Roberto Cláudio disse que insistirá para que a saída do grupo seja efetivada através do diálogo. "Na última sexta-feira, chamei o secretário de Direitos Humanos para que ele tentasse intermediar um acordo, mas não houve diálogo. Também entrei em contato com o arcebispo de Fortaleza, dom José Aparecido Tosi, o presidente da Ordem dos Advogados do Brasil (OAB-CE), Valdetário Monteiro, a Procuradoria Geral e a Defensoria Pública pedindo para que eles pudessem ajudar numa solução pacífica pelo cumprimento da lei".
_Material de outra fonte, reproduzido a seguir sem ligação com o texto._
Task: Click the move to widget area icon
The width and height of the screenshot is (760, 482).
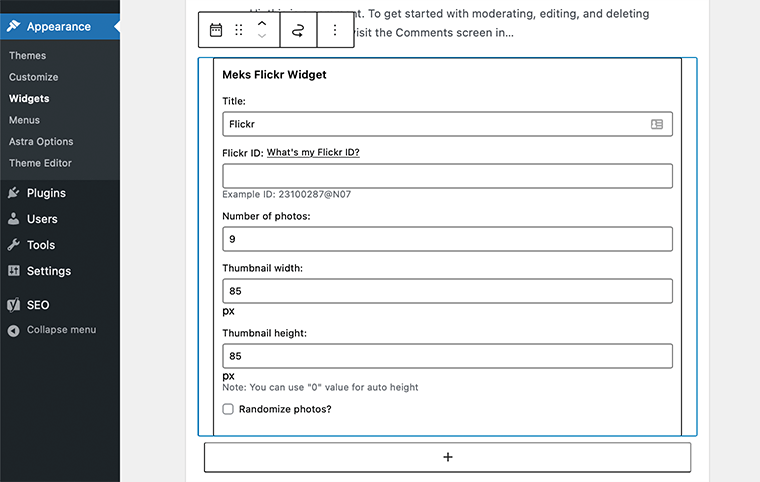Action: [298, 31]
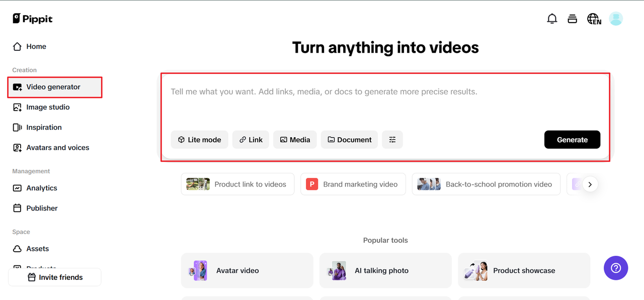644x300 pixels.
Task: Open advanced generation settings
Action: 392,139
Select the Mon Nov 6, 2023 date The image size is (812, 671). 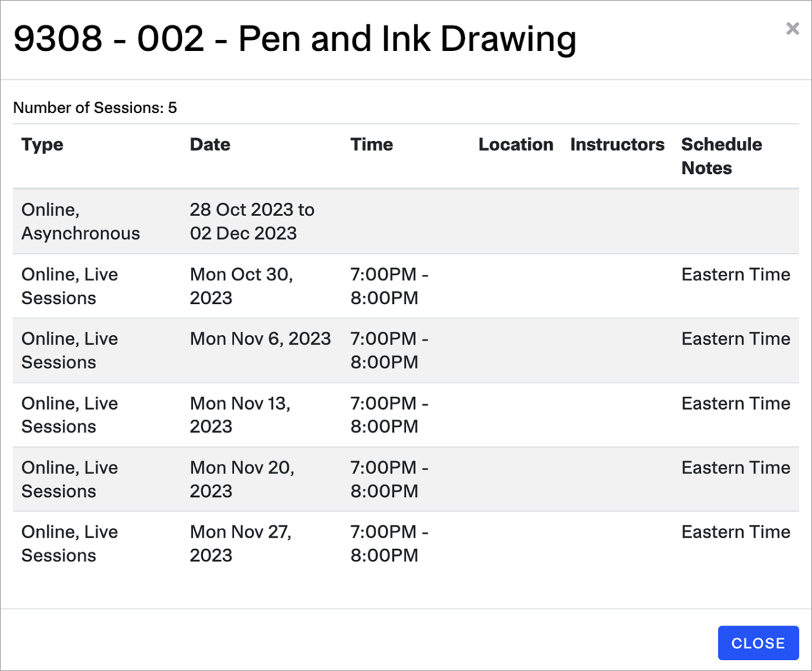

Apesar de acreditar em uma saída tranquila para o problema, o gestor municipal disse que as obras não podem mais esperar. "Há recurso público nessa obra e, cada vez que se demora, isso representa perda de dinheiro. Omissão também é prevaricação do poder público e não podemos prevaricar. Minha função é cumprir a lei e a vontade majoritária da população", afirmou.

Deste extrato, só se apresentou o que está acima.